INPUT DATA:

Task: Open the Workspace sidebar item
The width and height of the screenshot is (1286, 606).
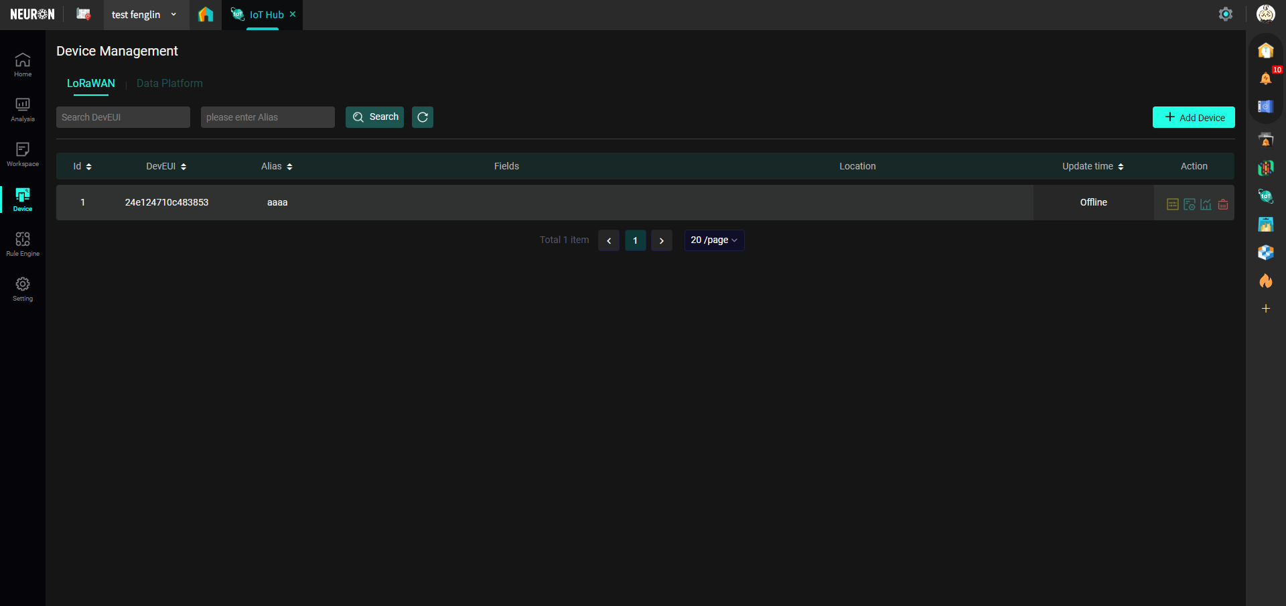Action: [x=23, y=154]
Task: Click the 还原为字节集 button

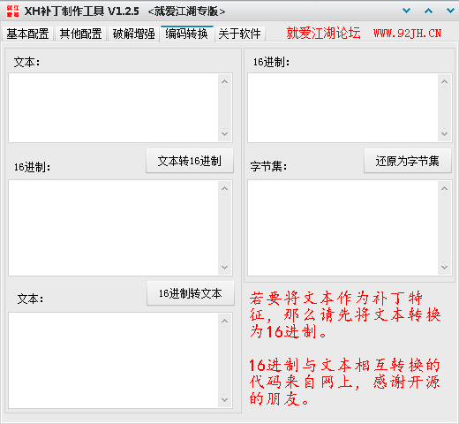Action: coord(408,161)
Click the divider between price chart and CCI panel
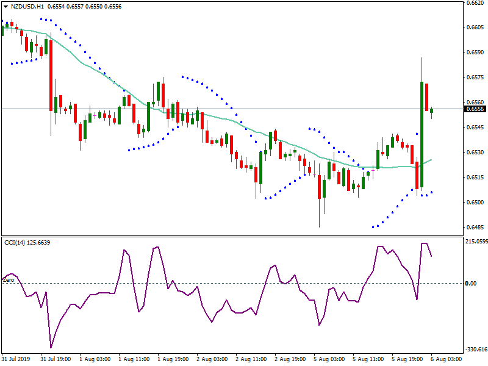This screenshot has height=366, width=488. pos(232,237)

--

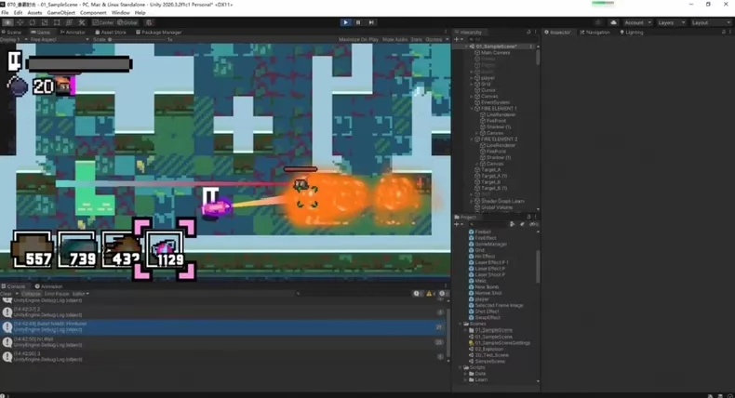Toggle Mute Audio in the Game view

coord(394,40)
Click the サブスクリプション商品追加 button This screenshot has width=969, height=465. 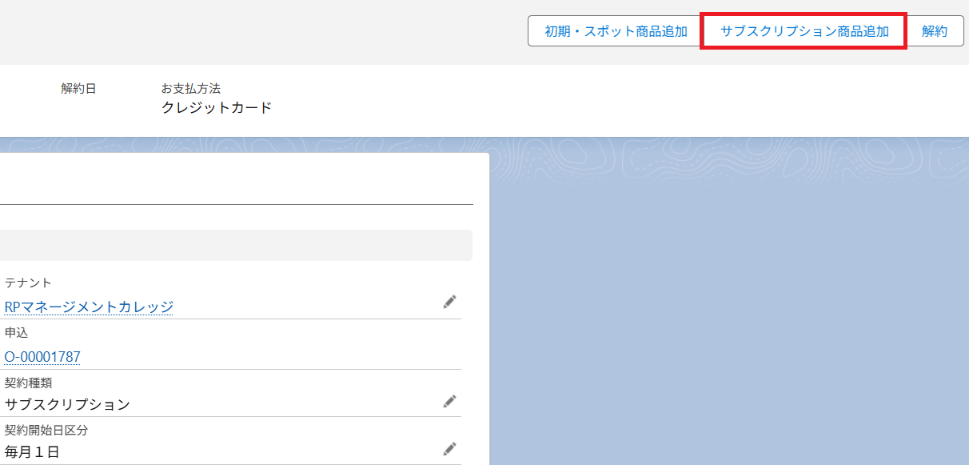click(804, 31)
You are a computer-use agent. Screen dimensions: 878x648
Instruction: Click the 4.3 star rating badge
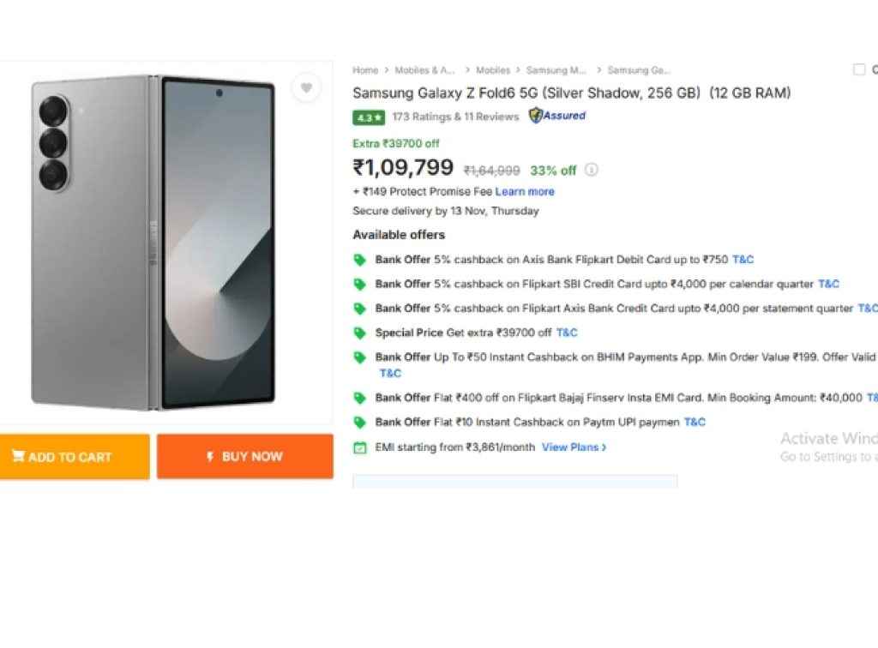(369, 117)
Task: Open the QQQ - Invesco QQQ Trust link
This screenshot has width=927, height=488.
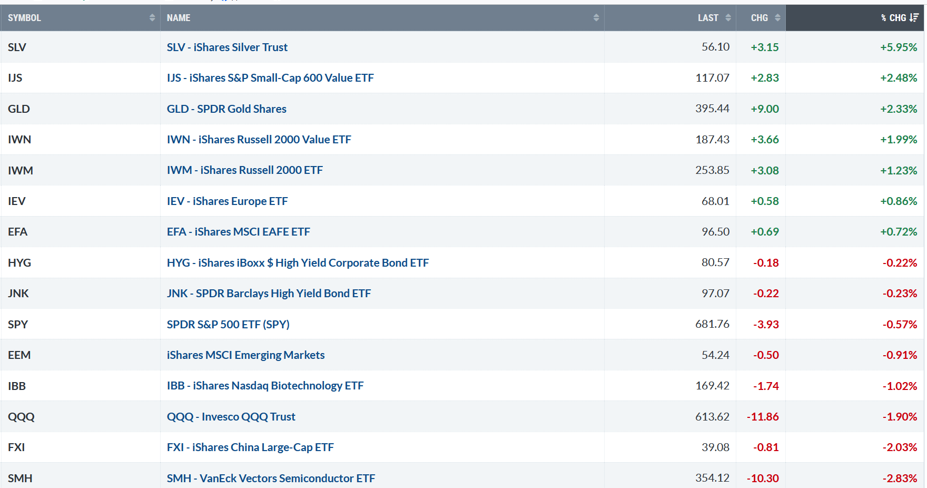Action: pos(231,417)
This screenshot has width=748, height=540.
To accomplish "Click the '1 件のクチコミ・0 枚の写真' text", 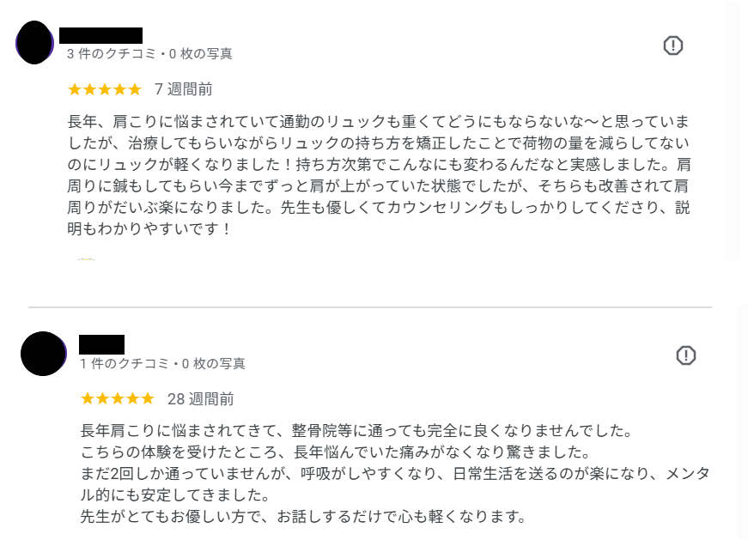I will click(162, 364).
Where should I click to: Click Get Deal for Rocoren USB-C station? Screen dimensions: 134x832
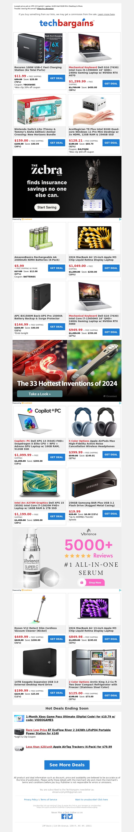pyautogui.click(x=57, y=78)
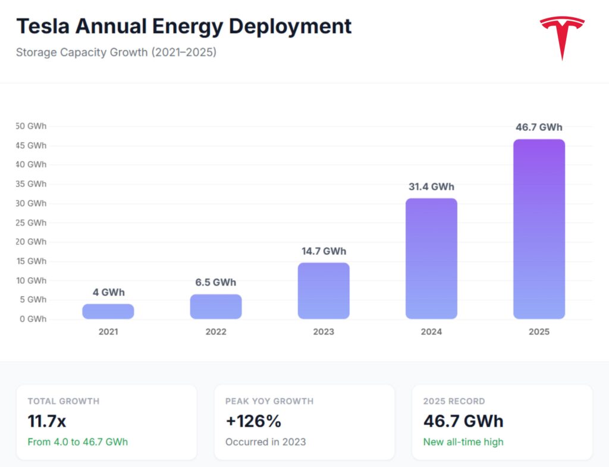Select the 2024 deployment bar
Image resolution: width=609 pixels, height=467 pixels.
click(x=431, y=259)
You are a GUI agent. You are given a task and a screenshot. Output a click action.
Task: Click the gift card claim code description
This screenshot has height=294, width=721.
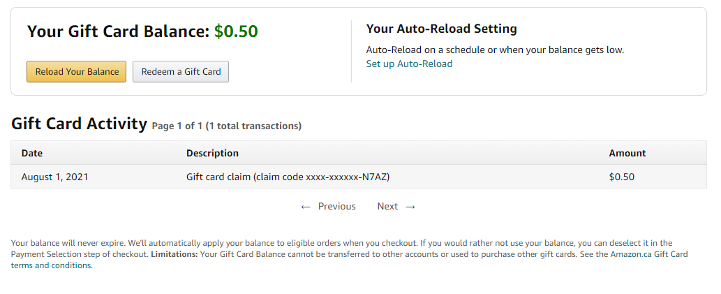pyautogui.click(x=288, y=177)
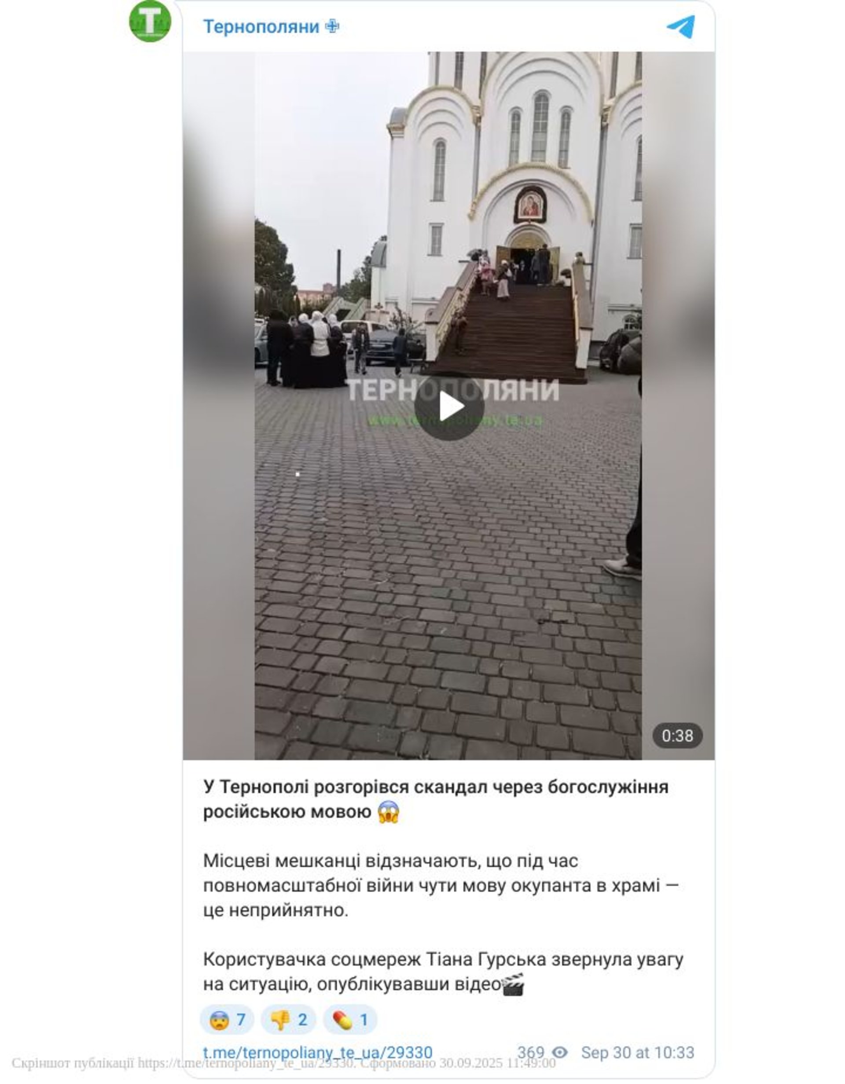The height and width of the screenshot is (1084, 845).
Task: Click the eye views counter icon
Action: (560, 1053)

EXERCISE INSTRUCTIONS: Each line above with the string "agent" should be reported in full.

RESPONSE AREA:
You are a computer-use agent. Screen dimensions: 878x648
You are a GUI agent. You are given a task and a screenshot. Output a click action.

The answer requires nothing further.